Munido da urgência que sentiu em contar aquela história, ele se uniu ao ator britânico Tom Prior, que ainda tinha o fato de ser LGBTQIA como propulsor, e, juntos, adaptaram as páginas de "A tale about Roman" – algo como "Um conto sobre Roman" – para o formato de roteiro, sob a supervisão do Fetisov real, até sua morte, em 2017.

O resultado é um filme que acaba preso no velho conto do homossexual impedido de viver sua felicidade, mas nem por isso "Segredos de guerra" – ou "Firebird", no original – deixa de ter certo frescor.

É na União Soviética, e em por boa parte em Moscou, que a trama se passa. Em anos de perseguição contra pessoas LGBTQIA amparada por discursos governamentais preconceituosos, não deixa de ser interessante ver um romance gay ambientado em solo russo.

Veto oficial

"Queríamos fazer um filme sobre amor, não política, porque não deveria ser papel do governo opinar sobre isso. Mas é um filme especialmente importante agora", diz Rebane. "Para você entender, eles baniram menções ao nosso filme em outras obras na Rússia."

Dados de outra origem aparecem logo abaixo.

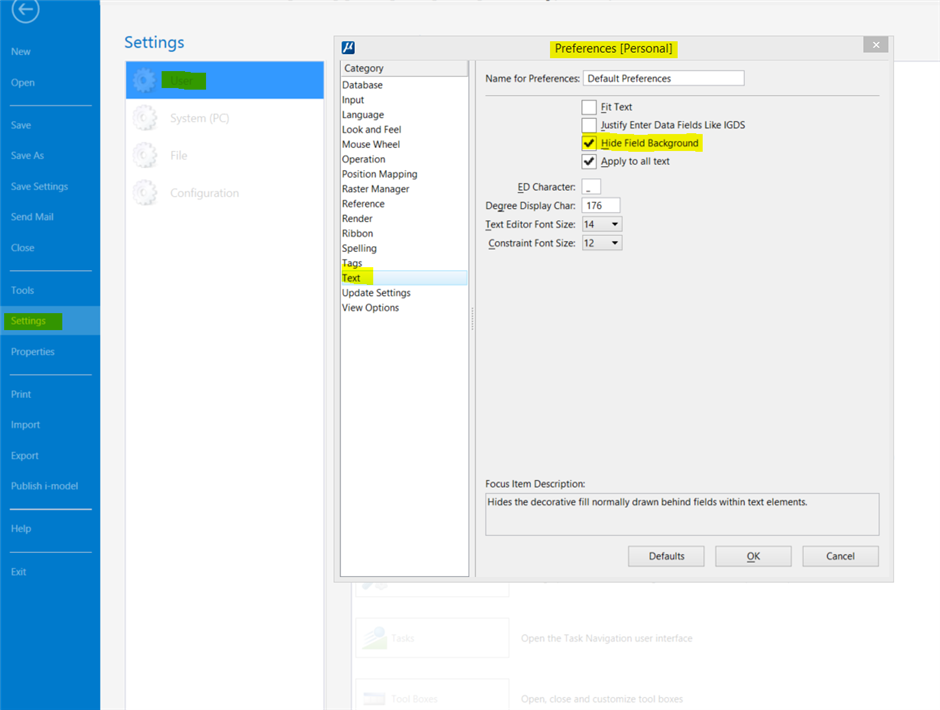This screenshot has width=940, height=710.
Task: Select the System (PC) gear icon
Action: pos(144,119)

Ele conta ainda não ter certeza de como conseguiu autorização para gravar várias das cenas em Moscou, nem como "Segredos de guerra" acabou aceito para ser exibido num festival na cidade, no ano passado. Mas isso foi em parte.
 
 

Logo após a primeira sessão, reclamações de que o filme seria "propaganda homossexual" pipocaram na imprensa local aliada a Putin, em manchetes que afirmavam que ele trazia "vergonha" para a nação russa e que era como "um soco na cara" dos soldados do país.

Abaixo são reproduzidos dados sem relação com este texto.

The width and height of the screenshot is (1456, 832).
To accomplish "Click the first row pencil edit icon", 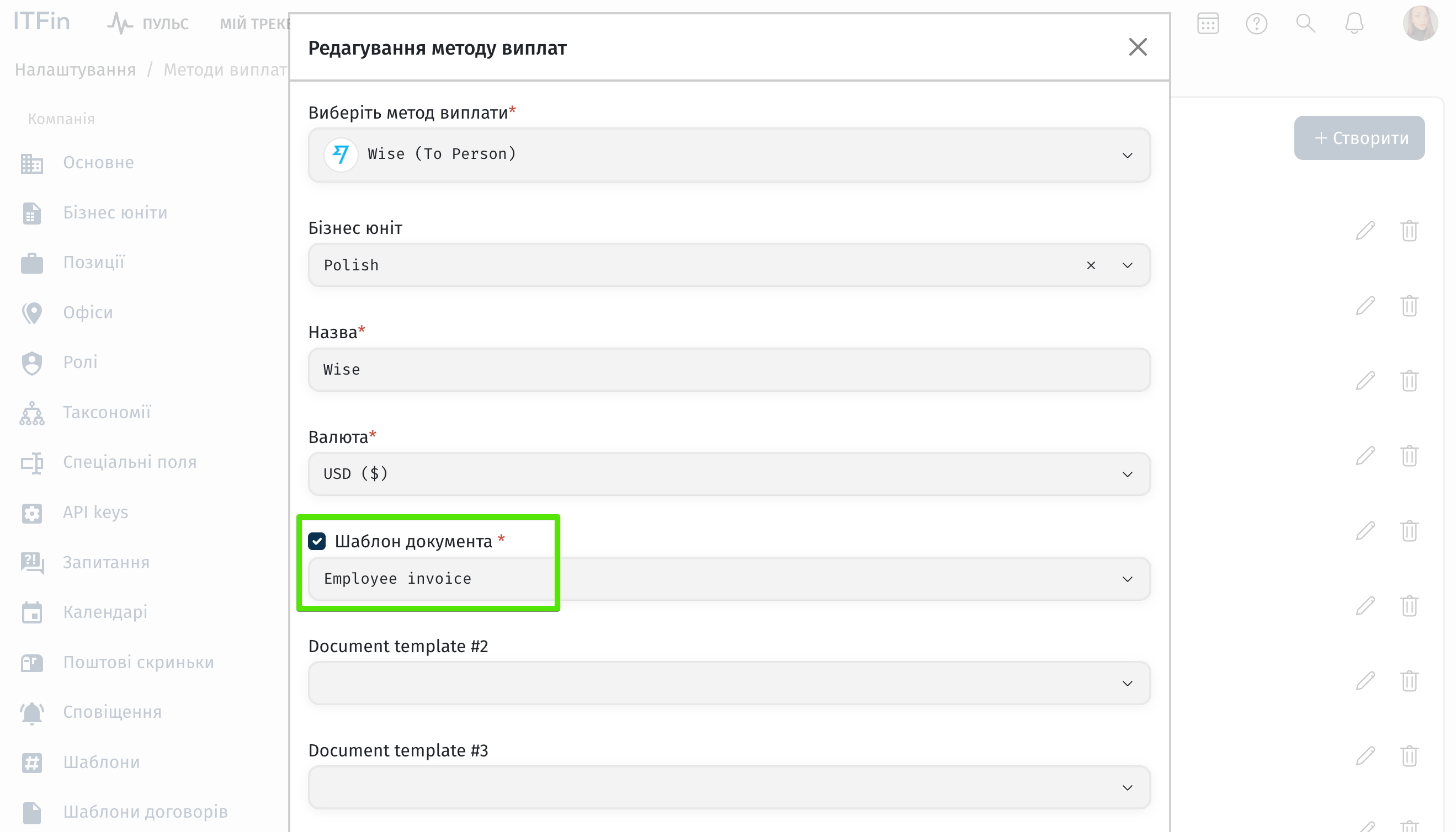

As outras exibições programadas seguiram na agenda do festival, mas todos os ingressos foram cancelados – ou seja, o longa foi exibido em salas vazias. No país, há uma lei que proíbe "propaganda gay", o que na prática afeta quase todo tipo de demonstração LGBTQIA pública.

"Eu tenho a sorte de ter crescido num país onde a homossexualidade é, na maior parte, politicamente aceita. Mas não tem sido fácil nem nos países mais progressistas. São décadas de trauma sendo passadas de geração em geração", diz o britânico Prior.

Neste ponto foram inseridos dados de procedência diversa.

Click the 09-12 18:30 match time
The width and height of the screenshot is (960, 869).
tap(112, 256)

"Segredos de guerra" vai além da base aérea na qual os soldados protagonistas se apaixonam. Depois de se aproximar graças ao prazer em comum pela fotografia, Sergey e Roman seguem caminhos opostos, na iminência de ter sua relação descoberta. O primeiro vai a Moscou virar ator e o segundo segue crescendo na carreira militar e, por fim, se casa com a melhor amiga do amante.

Reflexão 

"No passado, era proibido, mas as pessoas LGBTQIA obviamente se apaixonavam e faziam sexo. Um filme como esse é uma oportunidade para refletir sobre como podemos ser mais tolerantes e mudar as coisas", afirma Prior.

Chegar às pessoas, no entanto, não tem sido tarefa fácil. Em meio à guerra na Ucrânia, muitos têm pedido por um boicote a produtos culturais russos ou que falem sobre a Rússia – "Segredos de guerra" tem dinheiro britânico e estoniano.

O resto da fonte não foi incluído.